Державина. Но близ дома Говорухи-Отрока меня задержала особенно колоритная сценка: под аркой, отворотясь к стеночке, мочился парень в модной тогда красно-оранжевой рубахе, укрепленной на спине круто выгнутыми шпангоутами складок, а его приятель, столь же ослепительный, широким радушным жестом пытался остановить девчонку, торопящуюся, отворачиваясь, процокать мимо, не измочивши каблучков. “Мужики…” – попытался я воззвать к их вкусу – радушие, мол, отдельно, а мочеиспускание отдельно. В мире, исполненном значительности, я утрачивал и страх и злость: мне казалось, что всеми нами владеет единое чувство: “А что же дальше?” – в таком обалденном, опупенном спектакле кто же возьмет роль злобной алчной сволочи!..

Когда радушный развернулся, как дискобол, мне и тогда почти еще казалось, что мы отрабатываем вариант сценария: не зря же

(висящее ружье) нас на боксе столько дрессировали не забывать о хуках-крюках при выходе из нырка… Оставшийся на ногах отвлек меня расстегнутой ширинкой – я невольно глянул, не вьется ли за ним струйная дорожка.

Что такое удар ногой в пах – мужчины меня поймут, а женщины, с их безбрежной отзывчивостью, – поверят.

О столь интимном пока что рискну рассказать лишь в самых общих выражениях: поврежденная оболочка мошонки значительно увеличивается, становится темно-багровой, влагалищная оболочка яичка (слыхали такую?) гладка, блестяща, истончена, в ней могут образоваться фибринозные бляшки с отложениями извести или ворсинчатыми разрастаниями; фибринозные сгустки могут отрываться и свободно плавать в виде рисовых телец; количество жидкости колеблется от литра и более; прокол мешка является паллиативной операцией, так как уже очень скоро… Радикальная операция проводится под местной анестезией… Косой разрез через кожу…

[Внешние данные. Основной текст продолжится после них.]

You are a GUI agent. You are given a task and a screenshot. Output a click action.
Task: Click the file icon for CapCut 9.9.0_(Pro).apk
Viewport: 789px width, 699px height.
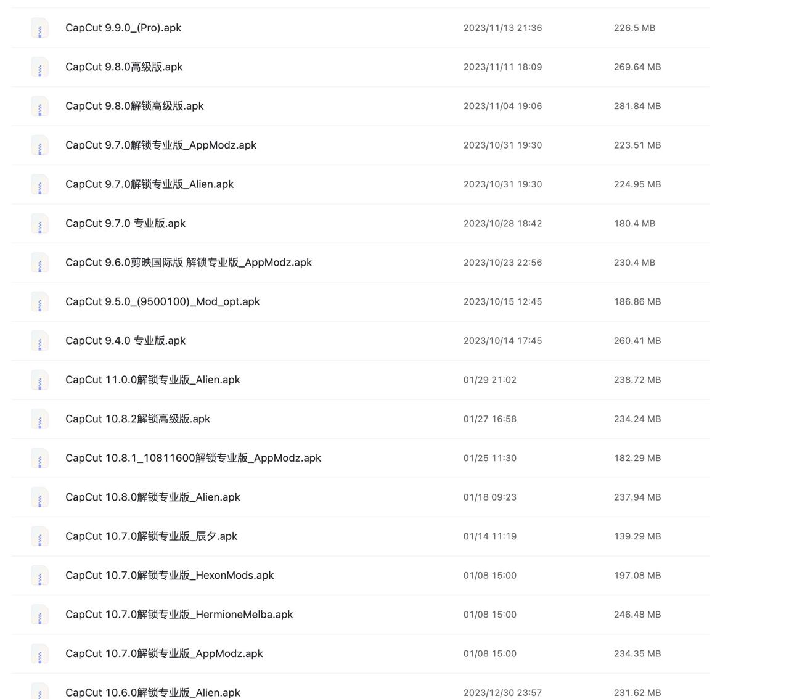39,28
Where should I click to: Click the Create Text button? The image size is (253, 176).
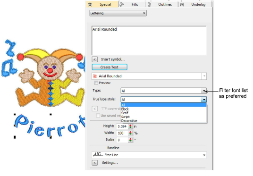click(110, 67)
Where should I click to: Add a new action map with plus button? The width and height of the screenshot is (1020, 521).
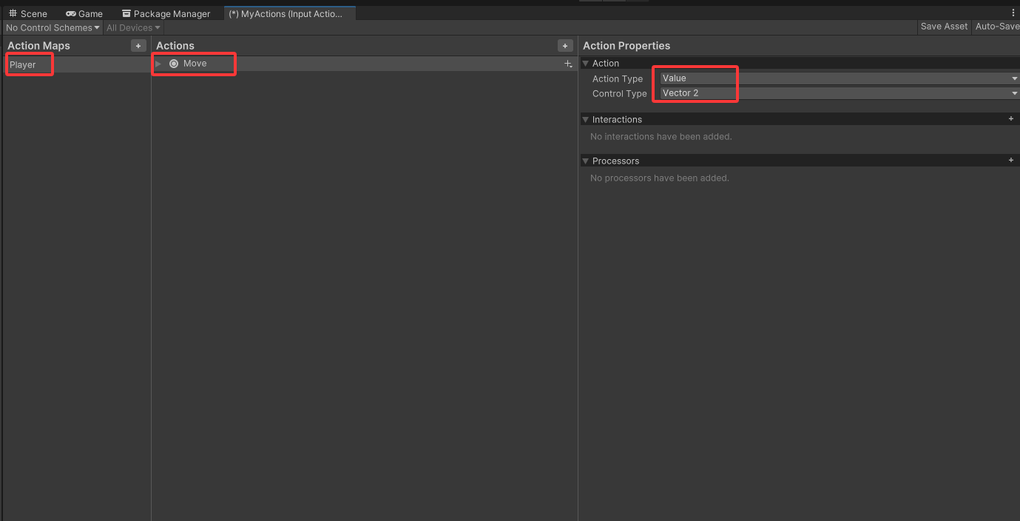pyautogui.click(x=138, y=46)
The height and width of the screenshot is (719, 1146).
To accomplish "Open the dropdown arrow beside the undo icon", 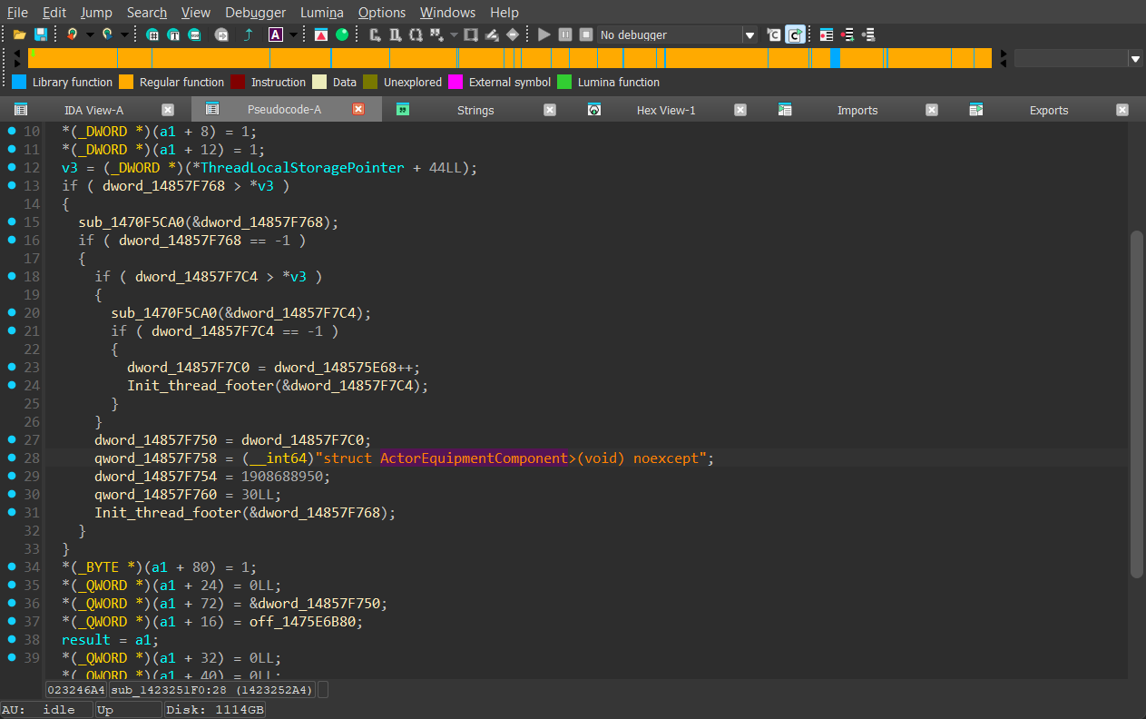I will point(90,34).
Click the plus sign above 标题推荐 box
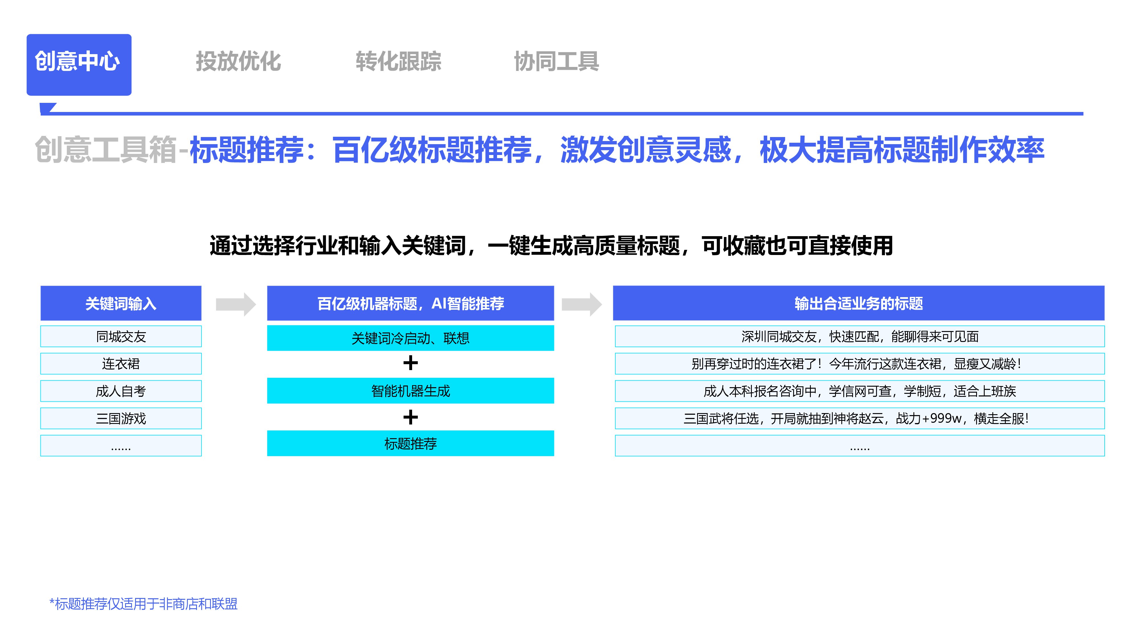This screenshot has width=1140, height=641. tap(410, 417)
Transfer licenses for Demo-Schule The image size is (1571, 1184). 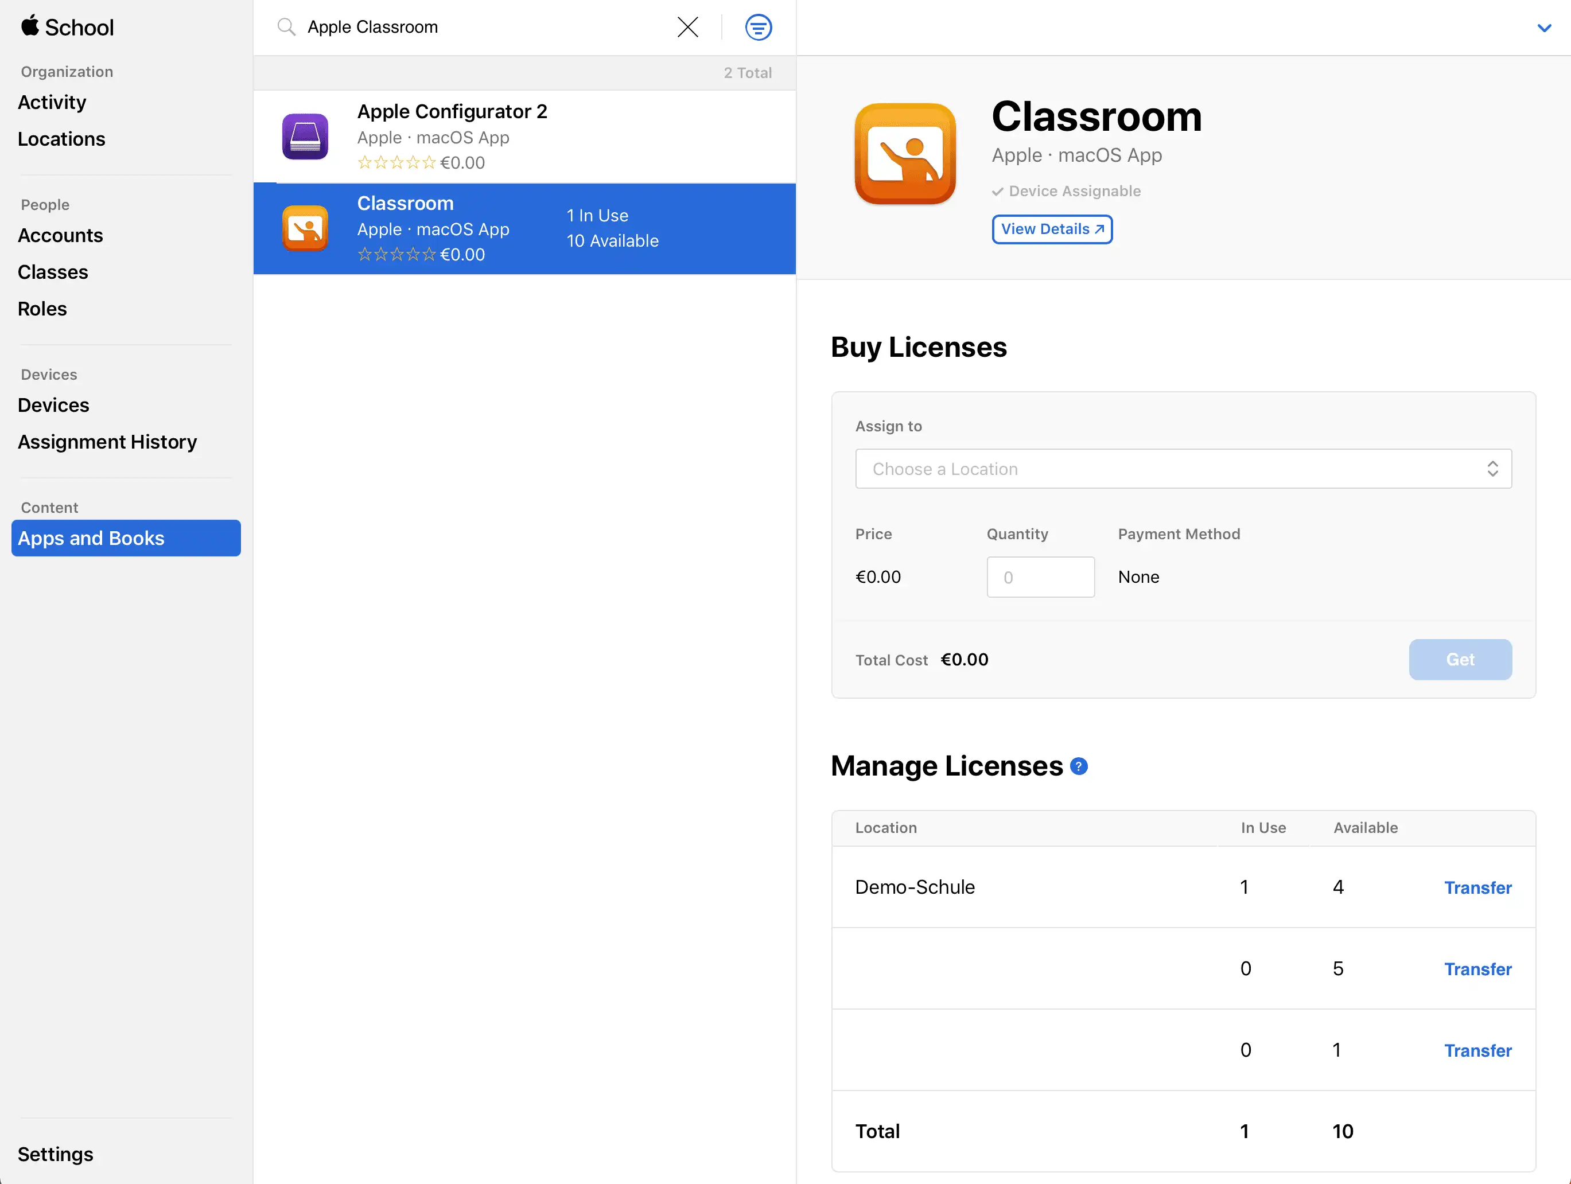(x=1477, y=888)
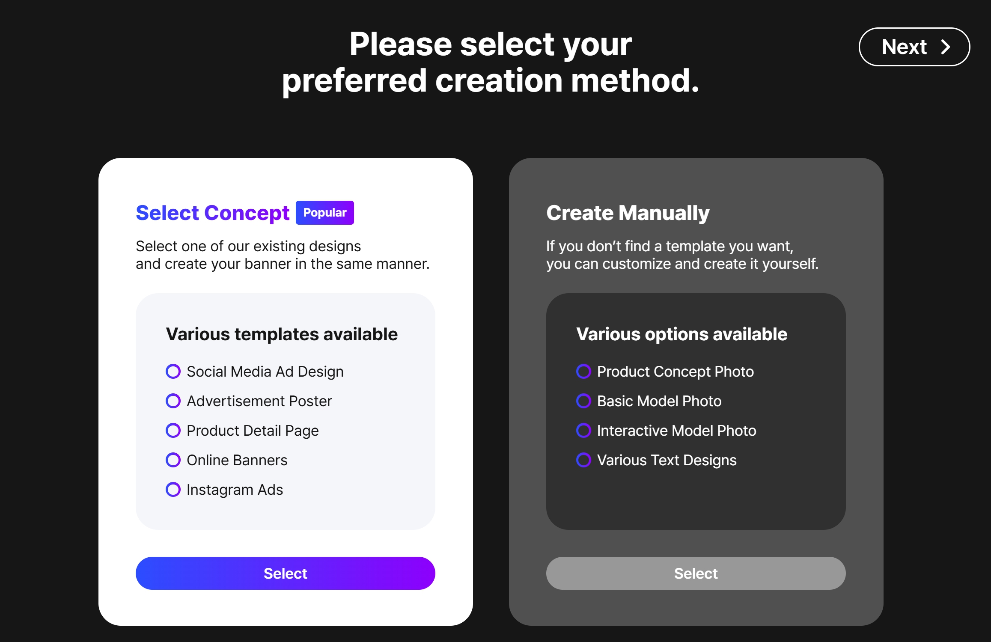The width and height of the screenshot is (991, 642).
Task: Select the Product Detail Page option
Action: point(173,431)
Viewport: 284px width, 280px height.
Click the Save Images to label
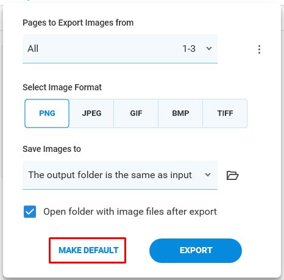coord(52,149)
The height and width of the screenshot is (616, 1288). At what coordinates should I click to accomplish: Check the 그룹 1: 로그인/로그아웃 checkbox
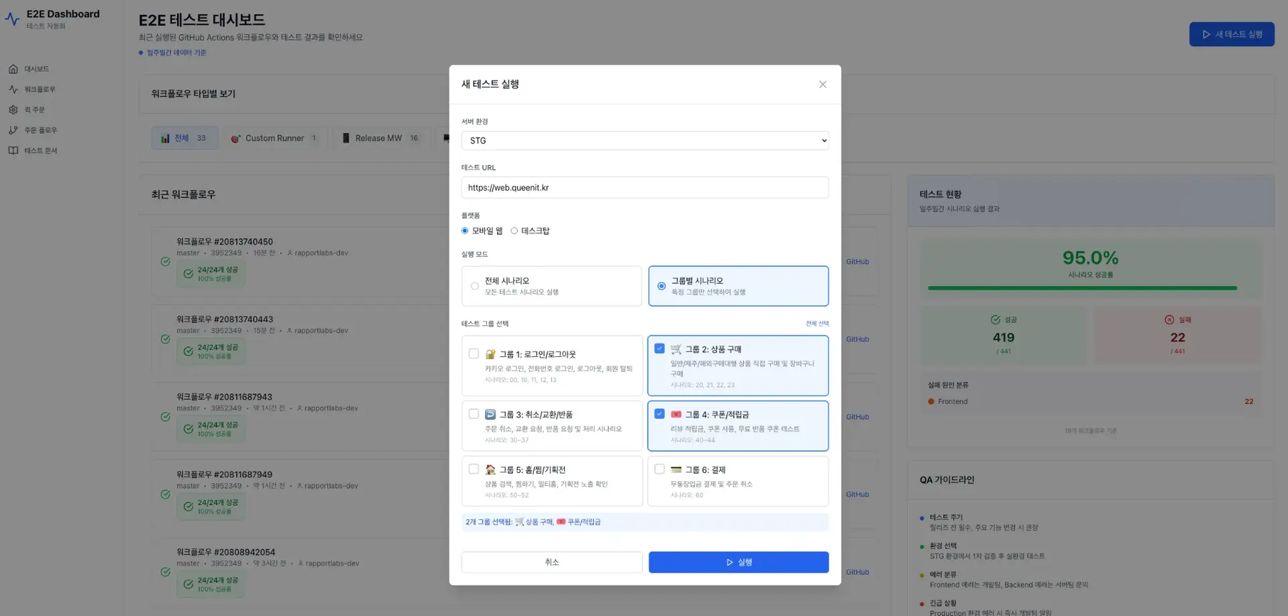[474, 354]
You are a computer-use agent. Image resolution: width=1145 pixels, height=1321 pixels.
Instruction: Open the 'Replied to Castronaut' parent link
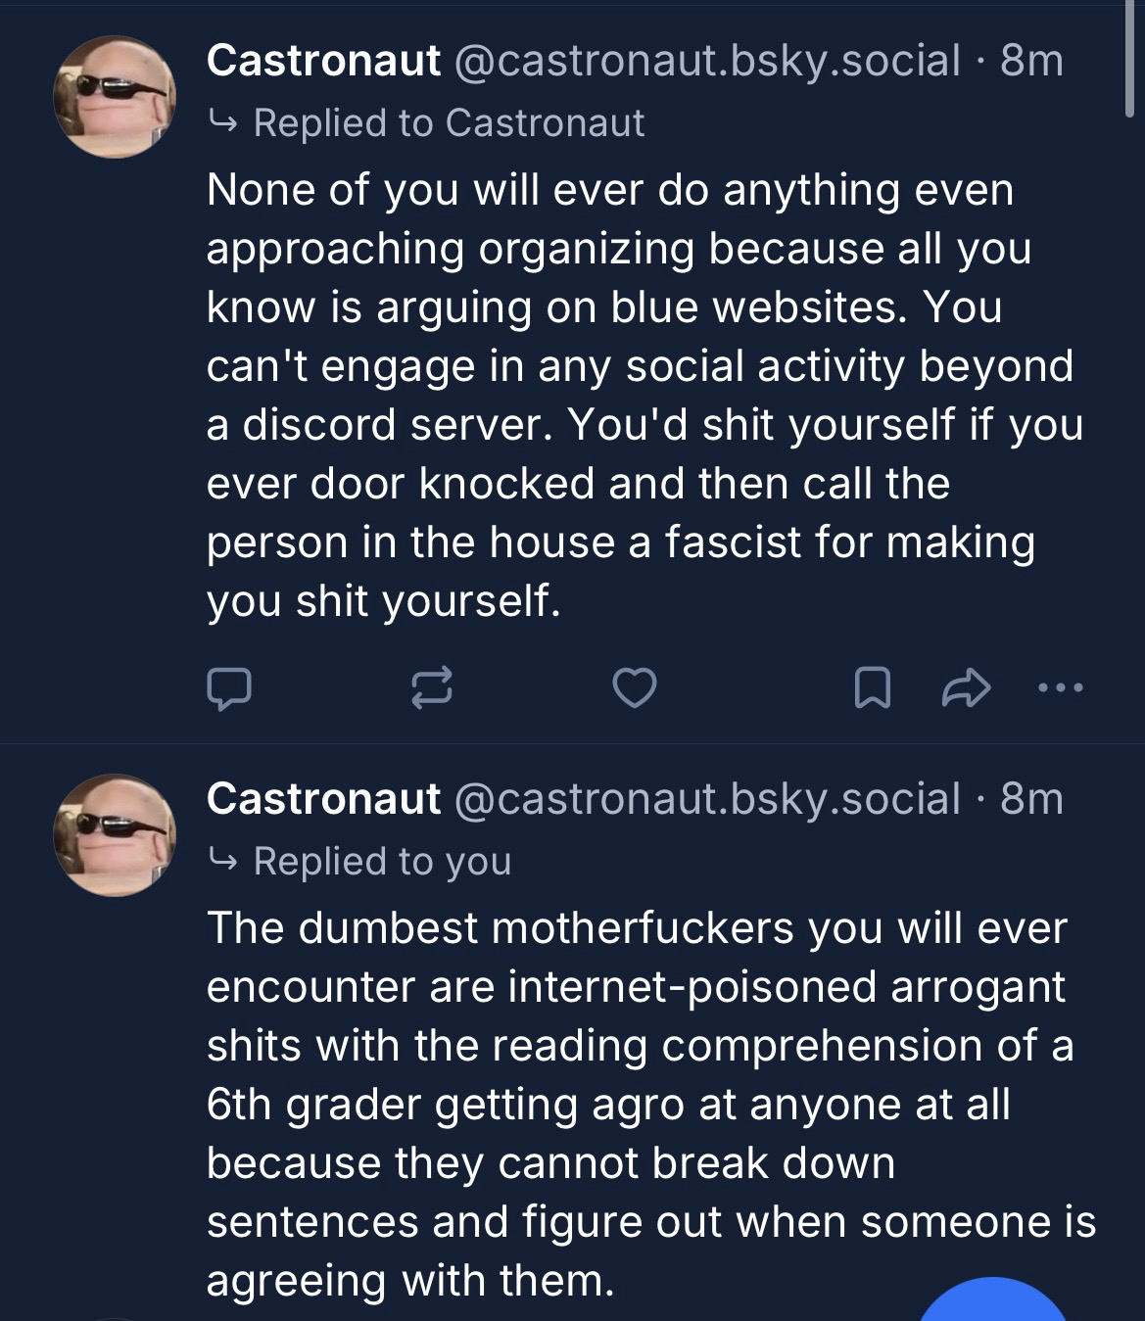[448, 123]
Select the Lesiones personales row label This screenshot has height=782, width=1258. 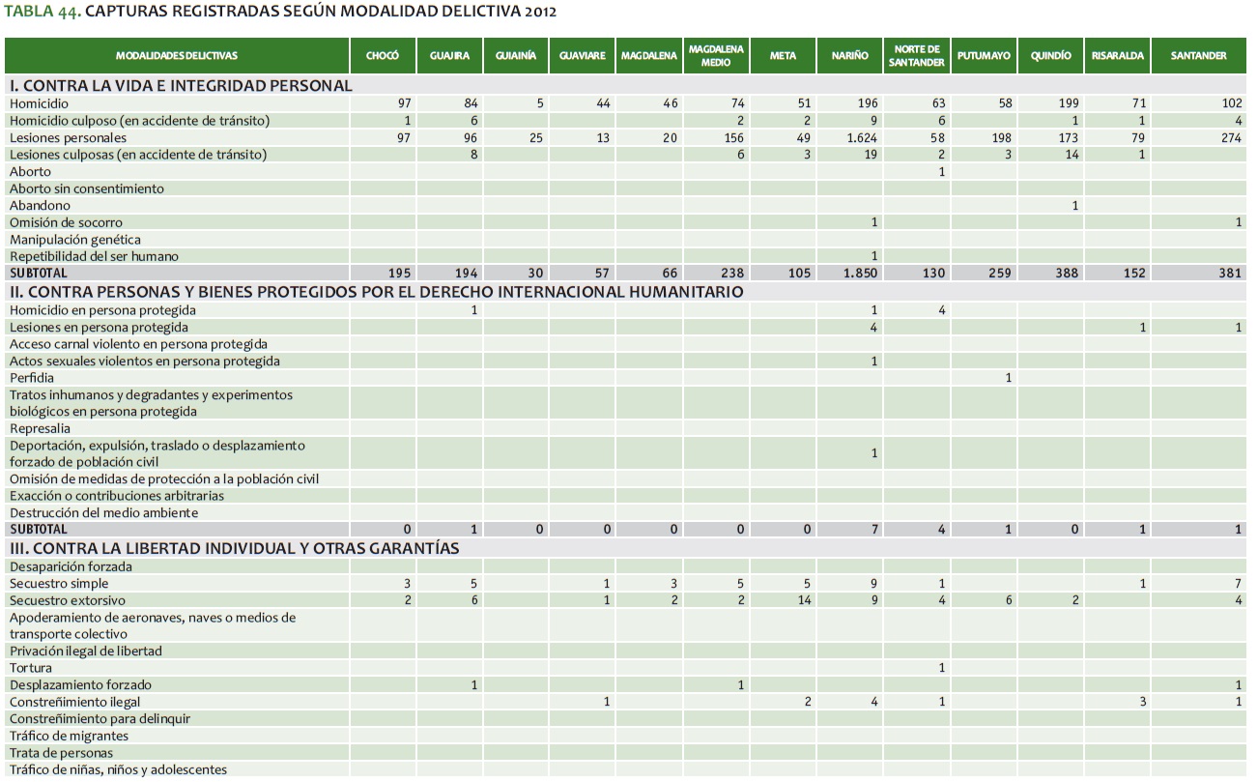tap(62, 138)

Потягивая за семенной канатик, опухоль вывихивают в рану и рассекают все ткани до собственной оболочки яичка, через которую просвечивается водяночная жидкость…

Скажите, можно ли всерьез, то есть благоговейно, воспринимать существо, в котором плавают рисовые тельца?

Не перечислить, сколько раз я демонстрировал презрение к боли – презрение выдумки к факту: мне довольно было представить, что меня пытают фашисты. Но что делать с мукой без красоты? Когда требуется почти цирковое искусство, чтобы передвигаться не враскорячку? Когда плененная геройским черносливом твоих подглазий белоснежная сестричка оказывается свидетельницей твоего разоблачения: спустите, снимите, раздвиньте ноги?..

И тут палач в поварском колпаке поощрительно восхитился:

– Ай да корнуэльские колокола! – и под кратко прокатившийся вокруг пыточного одра одобрительный смешок я с быстротой молнии постиг, что сцену эту следует решить в комическом ключе.

Контекст был создан – я вынес пытку на шесть с плюсом.